==== Quoted passage

On September 3, 2020, Burlington County and a lawyer agreed to pay a former assistant library director $40,000 to resolve her lawsuit that alleged, among other issues, that library officials retaliated against her after she “overreacted” by directing a staff member to call 911 when a “noxious odor” invaded the library and caused several people to have breathing difficulties and two to be taken to the hospital.
In her lawsuit, Heather Andolsen said that her 2017 911 call angered Library Director Ranjna Das who allegedly told her that “she overreacted to the situation” and “that she hoped that we would not have more instances of this embarrassing situation.”
Andolsen said that shortly after the incident, Das reduced her job responsibilities. After returning from a medical leave of absence in 2018, Andolsen claimed that Das “escalated a campaign designed to remove [Andolsen] from her position and/or force [her] to leave her position as Assistant Director.” She alleged that her duties were restructured without her knowledge or input.
After filing a written complaint asking for Das’ conduct to be investigated and complaining of safety violations in the library, Andolsen claimed that she was demoted and reassigned to another library branch which was the furthest branch from her home. She alleged that her new assignment did not give her access to a computer or a phone.
She said that she was told that the reassignment was done temporarily while her complaint against Das was investigated. Despite this promise, she alleged that county officials and William R. Burns, then an attorney with Capehart Scatchard, did not take “reasonable steps designed to promptly investigate [her] complaints. Andolsen claimed that library officials consistently denied her requests to be moved back to her former position or at least be transferred to a branch where she would have computer and phone access.
Andolsen was transferred to another branch in September 2018 where “her job duties were further reduced,” according to the lawsuit. About that time, she was told that Burns would investigate her complaints. When she met with Burns on September 13, 2018, Andolsen claimed that she reiterated her complaints and expressed her desire to be returned to her original library branch. Burns allegedly “failed to properly investigate [her] complaints” and instead asked her for a “settlement number.”
After her meeting with Burns, Andolsen said that Das’ harassment intensified. During a September 19, 2018 staff meeting, Das “referred to gossipers and nay sayers in the workplace” and made it clear that Andolsen’s duties and responsibilities were again being reduced, according to the lawsuit. Das’ alleged comments caused Andolsen to call and e-mail Burns. According to the lawsuit, Burns failed to meaningfully respond to Andolsen’s and her lawyer’s repeated requests for Andolsen be returned to her original position.
After allegedly being told by Das that she would be working at the reassigned branch indefinitely, Andolsen said that she realized “her complaints were futile” and involuntarily resigned from the library on October 6, 2018.
Of the $40,000 settlement, Andolsen received $20,000 from Burlington County and $6,666.67 on behalf Burns. Her lawyer received $10,000 from the County and $3,333.33 on behalf of Burns.
The case is captioned Heather Andolsen v. Burlington County, et al, Docket No. BUR-L-78-19 and Andolsen’s attorney was Dominick Bratti of Shrewsbury. Case documents are on-line here.
The settlement agreement contains a confidentiality clause, which prevents the parties to the suit from disclosing the settlement’s terms to others, including the media. In this case, the clause prohibits disclosure of even the existence of the agreement. Fortunately, however, these confidentiality clauses do not trump the public’s right to obtain copies of settlement agreements that arise out of lawsuits in which a government agency or official is a defendant.
None of Andolsen’s allegations have been proven or disproven in court. Settlement agreements typically state that payment does not constitute a finding or an admission of wrongdoing by Das, Burns or any of the defendants named in the lawsuit. All that is known for sure is that Burlington and Burns or their insurers, for whatever reason, decided that they would rather pay Andolsen $40,000 than take the matter to trial. Perhaps the defendants’ decision to settle was done to save further legal expense and the costs of trying what were in fact exaggerated or meritless claims. Or, perhaps the claims were true and the defendants wanted to avoid being embarrassed at trial. This is the problem when cases settle before trial–it is impossible to know the truth of what really happened.

========
==== Given data

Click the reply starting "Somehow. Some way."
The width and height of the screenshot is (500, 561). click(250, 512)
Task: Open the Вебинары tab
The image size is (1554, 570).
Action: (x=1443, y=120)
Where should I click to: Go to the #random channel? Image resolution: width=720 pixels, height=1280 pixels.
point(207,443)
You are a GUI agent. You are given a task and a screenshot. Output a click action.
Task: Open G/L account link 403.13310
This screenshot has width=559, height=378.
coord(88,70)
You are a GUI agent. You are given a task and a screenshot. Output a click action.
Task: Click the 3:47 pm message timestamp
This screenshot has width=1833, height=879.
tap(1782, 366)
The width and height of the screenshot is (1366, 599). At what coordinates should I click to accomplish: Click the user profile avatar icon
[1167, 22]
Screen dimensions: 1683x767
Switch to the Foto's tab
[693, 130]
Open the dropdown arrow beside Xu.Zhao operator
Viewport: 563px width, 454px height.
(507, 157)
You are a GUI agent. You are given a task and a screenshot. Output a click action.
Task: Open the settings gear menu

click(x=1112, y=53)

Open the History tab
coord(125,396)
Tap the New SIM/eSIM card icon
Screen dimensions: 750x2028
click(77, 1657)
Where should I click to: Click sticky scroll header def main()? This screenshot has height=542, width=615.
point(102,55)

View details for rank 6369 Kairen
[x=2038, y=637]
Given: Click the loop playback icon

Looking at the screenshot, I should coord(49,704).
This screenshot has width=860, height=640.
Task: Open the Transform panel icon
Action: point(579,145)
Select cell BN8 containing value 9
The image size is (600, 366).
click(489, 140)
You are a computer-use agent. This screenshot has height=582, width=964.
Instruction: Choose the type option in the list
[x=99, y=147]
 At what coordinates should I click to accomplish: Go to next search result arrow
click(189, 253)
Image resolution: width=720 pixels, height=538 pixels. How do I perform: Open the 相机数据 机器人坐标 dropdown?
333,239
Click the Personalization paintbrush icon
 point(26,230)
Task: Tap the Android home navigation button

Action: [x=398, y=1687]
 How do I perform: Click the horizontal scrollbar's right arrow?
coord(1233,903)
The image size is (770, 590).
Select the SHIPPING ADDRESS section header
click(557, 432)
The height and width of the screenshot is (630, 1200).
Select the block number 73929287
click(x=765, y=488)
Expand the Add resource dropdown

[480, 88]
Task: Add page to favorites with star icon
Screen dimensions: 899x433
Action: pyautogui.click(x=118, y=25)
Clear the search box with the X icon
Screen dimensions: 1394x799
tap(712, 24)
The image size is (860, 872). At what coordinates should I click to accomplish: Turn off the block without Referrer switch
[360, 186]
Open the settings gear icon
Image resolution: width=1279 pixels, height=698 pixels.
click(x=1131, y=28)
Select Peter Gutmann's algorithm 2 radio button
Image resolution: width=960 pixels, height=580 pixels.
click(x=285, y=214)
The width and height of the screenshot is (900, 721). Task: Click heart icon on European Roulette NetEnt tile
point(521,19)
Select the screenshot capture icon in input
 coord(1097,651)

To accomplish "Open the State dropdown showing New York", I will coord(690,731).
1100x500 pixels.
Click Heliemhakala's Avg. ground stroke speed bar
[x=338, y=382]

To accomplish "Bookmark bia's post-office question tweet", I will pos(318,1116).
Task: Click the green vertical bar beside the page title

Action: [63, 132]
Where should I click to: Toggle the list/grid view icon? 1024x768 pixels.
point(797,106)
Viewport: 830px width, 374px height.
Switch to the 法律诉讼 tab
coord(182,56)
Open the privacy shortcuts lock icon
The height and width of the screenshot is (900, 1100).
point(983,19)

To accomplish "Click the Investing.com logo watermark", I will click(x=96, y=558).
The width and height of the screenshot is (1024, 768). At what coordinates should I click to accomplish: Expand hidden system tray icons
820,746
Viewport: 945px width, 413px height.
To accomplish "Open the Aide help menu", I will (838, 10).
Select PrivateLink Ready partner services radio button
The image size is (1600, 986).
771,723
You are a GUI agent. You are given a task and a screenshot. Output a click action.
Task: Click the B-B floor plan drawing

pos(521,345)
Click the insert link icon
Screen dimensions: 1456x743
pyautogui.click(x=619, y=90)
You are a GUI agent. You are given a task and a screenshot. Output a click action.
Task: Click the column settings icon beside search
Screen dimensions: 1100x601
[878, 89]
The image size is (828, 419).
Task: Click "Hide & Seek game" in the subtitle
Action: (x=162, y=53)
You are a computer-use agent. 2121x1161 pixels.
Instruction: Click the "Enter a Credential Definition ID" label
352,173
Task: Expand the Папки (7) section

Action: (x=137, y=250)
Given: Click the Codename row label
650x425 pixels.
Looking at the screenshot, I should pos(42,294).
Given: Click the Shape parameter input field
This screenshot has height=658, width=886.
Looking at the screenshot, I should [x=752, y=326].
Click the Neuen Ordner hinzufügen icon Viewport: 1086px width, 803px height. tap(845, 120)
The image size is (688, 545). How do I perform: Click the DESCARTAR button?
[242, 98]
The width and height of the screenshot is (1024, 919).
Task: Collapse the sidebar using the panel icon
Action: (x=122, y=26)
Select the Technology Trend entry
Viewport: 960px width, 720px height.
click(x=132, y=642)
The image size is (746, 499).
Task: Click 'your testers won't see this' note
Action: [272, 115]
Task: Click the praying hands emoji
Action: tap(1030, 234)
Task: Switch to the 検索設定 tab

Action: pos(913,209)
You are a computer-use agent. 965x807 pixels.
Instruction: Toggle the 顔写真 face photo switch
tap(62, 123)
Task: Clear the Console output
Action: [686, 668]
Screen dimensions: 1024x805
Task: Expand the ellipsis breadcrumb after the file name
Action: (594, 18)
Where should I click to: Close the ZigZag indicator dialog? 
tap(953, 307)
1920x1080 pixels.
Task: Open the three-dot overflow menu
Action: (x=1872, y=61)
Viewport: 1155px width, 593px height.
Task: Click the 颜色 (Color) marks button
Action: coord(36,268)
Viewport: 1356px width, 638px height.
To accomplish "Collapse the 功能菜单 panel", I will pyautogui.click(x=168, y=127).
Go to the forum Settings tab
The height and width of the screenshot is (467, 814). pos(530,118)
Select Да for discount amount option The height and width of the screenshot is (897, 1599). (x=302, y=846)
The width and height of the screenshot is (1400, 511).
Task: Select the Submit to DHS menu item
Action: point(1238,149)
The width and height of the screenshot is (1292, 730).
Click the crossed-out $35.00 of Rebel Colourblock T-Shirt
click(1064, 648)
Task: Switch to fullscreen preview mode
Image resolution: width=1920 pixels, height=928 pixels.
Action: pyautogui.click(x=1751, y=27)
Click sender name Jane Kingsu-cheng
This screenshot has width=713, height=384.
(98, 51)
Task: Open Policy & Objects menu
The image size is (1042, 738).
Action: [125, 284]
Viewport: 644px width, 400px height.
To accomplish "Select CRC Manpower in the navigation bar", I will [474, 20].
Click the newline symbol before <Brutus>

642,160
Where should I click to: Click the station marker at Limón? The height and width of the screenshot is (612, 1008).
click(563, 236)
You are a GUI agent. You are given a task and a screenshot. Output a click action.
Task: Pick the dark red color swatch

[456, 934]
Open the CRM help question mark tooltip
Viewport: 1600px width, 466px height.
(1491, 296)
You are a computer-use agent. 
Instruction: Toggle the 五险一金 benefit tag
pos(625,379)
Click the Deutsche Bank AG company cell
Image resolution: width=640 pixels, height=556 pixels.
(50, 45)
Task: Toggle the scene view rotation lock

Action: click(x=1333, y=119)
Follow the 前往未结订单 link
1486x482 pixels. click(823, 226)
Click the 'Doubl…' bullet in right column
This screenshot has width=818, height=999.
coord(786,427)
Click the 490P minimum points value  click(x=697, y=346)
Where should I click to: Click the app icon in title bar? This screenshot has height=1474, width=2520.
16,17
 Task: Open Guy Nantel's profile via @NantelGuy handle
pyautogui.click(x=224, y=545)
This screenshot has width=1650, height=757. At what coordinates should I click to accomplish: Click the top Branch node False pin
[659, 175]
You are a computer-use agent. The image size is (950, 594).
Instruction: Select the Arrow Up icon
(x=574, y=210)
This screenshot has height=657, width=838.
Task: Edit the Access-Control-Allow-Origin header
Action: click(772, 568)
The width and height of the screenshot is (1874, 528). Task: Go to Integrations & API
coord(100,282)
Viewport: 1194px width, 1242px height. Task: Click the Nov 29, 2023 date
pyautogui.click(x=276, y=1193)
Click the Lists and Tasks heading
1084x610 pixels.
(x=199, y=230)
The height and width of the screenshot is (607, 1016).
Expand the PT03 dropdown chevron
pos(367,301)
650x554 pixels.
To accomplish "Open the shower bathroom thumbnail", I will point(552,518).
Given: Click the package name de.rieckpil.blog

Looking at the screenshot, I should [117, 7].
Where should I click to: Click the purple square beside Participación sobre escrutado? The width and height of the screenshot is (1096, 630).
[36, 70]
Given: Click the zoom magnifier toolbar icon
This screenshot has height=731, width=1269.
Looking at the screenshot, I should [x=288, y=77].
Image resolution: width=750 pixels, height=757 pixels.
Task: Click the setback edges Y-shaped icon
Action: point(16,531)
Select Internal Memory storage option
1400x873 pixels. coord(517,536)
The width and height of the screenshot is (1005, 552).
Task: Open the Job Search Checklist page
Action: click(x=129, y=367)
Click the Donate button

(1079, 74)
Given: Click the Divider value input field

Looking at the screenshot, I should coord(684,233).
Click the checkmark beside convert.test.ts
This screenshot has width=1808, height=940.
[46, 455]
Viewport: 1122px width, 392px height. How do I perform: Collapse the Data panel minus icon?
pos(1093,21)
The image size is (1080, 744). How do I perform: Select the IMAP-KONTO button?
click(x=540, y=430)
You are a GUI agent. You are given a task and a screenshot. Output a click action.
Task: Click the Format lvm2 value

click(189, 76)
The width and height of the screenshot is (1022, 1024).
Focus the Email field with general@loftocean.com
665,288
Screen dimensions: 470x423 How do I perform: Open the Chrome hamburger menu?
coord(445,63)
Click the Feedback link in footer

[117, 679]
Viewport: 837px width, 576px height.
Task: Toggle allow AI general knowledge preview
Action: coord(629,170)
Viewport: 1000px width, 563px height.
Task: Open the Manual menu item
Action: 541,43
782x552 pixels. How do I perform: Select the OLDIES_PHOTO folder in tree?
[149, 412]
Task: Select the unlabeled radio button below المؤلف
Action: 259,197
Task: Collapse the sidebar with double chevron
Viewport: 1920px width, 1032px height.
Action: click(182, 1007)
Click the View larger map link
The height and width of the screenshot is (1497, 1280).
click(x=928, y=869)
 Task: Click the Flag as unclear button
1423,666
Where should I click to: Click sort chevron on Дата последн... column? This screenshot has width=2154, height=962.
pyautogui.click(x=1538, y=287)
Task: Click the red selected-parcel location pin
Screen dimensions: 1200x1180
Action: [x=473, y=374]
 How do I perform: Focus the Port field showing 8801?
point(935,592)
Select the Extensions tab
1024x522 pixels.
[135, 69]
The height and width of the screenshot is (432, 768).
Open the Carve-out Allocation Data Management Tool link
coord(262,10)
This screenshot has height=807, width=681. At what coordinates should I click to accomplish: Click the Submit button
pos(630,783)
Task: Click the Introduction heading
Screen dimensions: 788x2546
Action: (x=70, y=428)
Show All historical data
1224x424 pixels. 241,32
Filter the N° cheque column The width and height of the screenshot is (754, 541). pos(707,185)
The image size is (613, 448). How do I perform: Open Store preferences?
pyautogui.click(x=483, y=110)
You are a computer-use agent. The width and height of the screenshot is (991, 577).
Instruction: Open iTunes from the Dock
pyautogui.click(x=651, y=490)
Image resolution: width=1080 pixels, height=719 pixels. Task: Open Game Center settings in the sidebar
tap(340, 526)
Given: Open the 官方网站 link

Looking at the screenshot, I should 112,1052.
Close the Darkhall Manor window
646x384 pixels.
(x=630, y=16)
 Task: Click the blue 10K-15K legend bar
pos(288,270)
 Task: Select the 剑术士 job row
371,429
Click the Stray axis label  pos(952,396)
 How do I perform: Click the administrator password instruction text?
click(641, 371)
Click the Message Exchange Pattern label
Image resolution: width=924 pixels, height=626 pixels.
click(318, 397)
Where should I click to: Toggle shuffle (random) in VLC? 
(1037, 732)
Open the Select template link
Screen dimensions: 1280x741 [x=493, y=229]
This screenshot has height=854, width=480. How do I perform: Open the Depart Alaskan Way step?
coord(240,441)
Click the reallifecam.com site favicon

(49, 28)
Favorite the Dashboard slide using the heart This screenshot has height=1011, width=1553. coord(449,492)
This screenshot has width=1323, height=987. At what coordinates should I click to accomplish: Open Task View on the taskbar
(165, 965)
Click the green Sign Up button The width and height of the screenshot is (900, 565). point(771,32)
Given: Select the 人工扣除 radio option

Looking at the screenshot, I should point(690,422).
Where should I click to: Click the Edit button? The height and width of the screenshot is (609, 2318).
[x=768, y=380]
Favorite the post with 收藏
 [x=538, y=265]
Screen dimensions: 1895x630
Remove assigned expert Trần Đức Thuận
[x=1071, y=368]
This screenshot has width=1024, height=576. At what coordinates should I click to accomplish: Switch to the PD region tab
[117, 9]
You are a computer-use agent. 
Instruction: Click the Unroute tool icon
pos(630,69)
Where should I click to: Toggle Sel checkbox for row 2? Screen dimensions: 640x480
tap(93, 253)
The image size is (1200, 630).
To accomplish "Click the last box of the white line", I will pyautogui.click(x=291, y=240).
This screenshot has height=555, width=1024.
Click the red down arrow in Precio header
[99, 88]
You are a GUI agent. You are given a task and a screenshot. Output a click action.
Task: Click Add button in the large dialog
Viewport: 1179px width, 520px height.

========

Reproduce, word for word, the stretch from "None of Andolsen’s" through "what really happened." in the article above about the Burlington County library lawsuit settlement.

None of Andolsen’s allegations have been proven or disproven in court. Settlement agreements typically state that payment does not constitute a finding or an admission of wrongdoing by Das, Burns or any of the defendants named in the lawsuit. All that is known for sure is that Burlington and Burns or their insurers, for whatever reason, decided that they would rather pay Andolsen $40,000 than take the matter to trial. Perhaps the defendants’ decision to settle was done to save further legal expense and the costs of trying what were in fact exaggerated or meritless claims. Or, perhaps the claims were true and the defendants wanted to avoid being embarrassed at trial. This is the problem when cases settle before trial–it is impossible to know the truth of what really happened.